TEXT
_ _ _ _ _ _ _

The M_{2} and M_{3} subtypes mediate muscarinic responses at peripheral autonomic tissues. M_{1} and M_{4} subtypes are more abundant in brain and autonomic ganglia.

The odd numbered receptors, M_{1}, M_{3} and M_{5}, interact with G_{q} proteins to stimulate phosphoinositide hydrolysis and the release of intracellular calcium. Conversely, the even numbered receptors, M_{2} and M_{4}, interact with G_{i} proteins to inhibit adenylyl cyclase, which results in a decrease of intracellular concentration of cyclic adenosine monophosphate (cAMP).

Most agonists for muscarine receptors are not selective for subtypes.

Muscarinic receptors also signal via other pathways, for instance via G beta-gamma complex modulation of potassium channels. This allows muscarine to modulate cellular excitability via the membrane potential.

== Metabolism ==
A paucity of research exists on the metabolism of muscarine in the human body, suggesting this compound is not metabolized by humans. Though there has been extensive research in the field of acetylcholine metabolism by acetylcholinesterase, muscarine is not metabolized by this enzyme, partly explaining the compound's potential toxicity. Muscarine is readily soluble in water. The most likely way for muscarine to leave the blood is via renal clearance; it will eventually leave the body in urine.

== Medical uses ==

Muscarinic agonists are used as drugs in treating glaucoma, postoperative ileus, congenital megacolon, urinary retention and xerostomia. Muscarine is contraindicated in people with diseases that make them susceptible to parasympathetic stimulation, people who have asthma or COPD, or people who have peptic ulcer disease. Also people with an obstruction in the gastrointestinal or urinary tract are not prescribed muscarine because it will aggravate the obstruction, causing pressure to build up that may lead to perforation.

_ _ _ _ _ _ _

[Stored items]
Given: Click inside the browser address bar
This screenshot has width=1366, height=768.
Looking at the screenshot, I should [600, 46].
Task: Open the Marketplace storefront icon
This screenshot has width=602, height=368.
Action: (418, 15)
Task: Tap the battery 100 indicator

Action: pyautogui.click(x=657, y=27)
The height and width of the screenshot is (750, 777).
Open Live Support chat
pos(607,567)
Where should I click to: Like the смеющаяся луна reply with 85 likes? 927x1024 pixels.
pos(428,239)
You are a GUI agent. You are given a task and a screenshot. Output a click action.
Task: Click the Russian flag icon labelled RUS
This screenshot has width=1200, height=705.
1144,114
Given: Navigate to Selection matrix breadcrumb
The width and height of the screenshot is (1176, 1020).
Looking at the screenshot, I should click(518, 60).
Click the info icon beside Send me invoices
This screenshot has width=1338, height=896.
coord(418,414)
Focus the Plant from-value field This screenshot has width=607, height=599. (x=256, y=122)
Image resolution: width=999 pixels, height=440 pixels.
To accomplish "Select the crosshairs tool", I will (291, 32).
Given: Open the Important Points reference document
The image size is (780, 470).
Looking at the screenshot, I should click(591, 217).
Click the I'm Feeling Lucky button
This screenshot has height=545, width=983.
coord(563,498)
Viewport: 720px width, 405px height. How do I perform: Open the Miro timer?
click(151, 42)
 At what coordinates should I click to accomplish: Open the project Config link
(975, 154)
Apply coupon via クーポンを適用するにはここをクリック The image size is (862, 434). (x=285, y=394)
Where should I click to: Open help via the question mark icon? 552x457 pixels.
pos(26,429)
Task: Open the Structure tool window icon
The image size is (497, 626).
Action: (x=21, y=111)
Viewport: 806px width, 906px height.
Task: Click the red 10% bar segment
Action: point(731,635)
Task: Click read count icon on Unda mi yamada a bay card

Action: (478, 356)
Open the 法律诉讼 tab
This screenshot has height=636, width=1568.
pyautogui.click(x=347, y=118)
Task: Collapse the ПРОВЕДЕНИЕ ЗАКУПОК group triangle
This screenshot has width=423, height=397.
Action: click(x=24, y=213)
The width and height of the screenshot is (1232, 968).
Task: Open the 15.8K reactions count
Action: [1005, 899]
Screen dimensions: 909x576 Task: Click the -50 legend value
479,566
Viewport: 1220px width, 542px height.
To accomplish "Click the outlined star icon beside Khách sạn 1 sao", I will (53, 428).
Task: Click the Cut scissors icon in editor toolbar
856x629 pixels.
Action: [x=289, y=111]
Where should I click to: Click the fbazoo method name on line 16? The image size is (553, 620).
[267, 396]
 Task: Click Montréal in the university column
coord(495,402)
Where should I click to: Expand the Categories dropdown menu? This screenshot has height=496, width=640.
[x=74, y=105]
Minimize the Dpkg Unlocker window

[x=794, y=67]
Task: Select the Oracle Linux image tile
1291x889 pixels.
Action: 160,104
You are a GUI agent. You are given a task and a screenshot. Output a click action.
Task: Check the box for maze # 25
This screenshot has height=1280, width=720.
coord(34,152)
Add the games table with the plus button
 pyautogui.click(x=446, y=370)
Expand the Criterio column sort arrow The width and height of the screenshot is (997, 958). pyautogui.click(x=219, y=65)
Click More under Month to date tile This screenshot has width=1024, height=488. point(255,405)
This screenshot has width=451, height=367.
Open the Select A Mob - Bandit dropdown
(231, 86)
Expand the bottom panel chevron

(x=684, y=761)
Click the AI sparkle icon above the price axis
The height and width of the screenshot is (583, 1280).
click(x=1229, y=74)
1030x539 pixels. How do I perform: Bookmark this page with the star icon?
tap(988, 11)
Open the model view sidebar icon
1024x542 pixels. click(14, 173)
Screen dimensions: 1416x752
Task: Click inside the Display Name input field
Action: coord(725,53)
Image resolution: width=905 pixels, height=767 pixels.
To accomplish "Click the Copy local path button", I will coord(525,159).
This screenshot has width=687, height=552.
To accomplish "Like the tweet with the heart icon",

_ _ _ _ _ _ _

GOAL OF THE EXERCISE
Answer these questions from the muscarine text.
1. Through what complex do muscarinic receptors modulate potassium channels?
2. By what route is muscarine most likely to leave the blood?
3. What may happen if muscarine is given to someone with an obstruction in the gastrointestinal or urinary tract?

SOLVED EXERCISE
1. The G beta-gamma complex.
2. Renal clearance, eventually leaving the body in urine.
3. It will aggravate the obstruction, causing pressure to build up that may lead to perforation.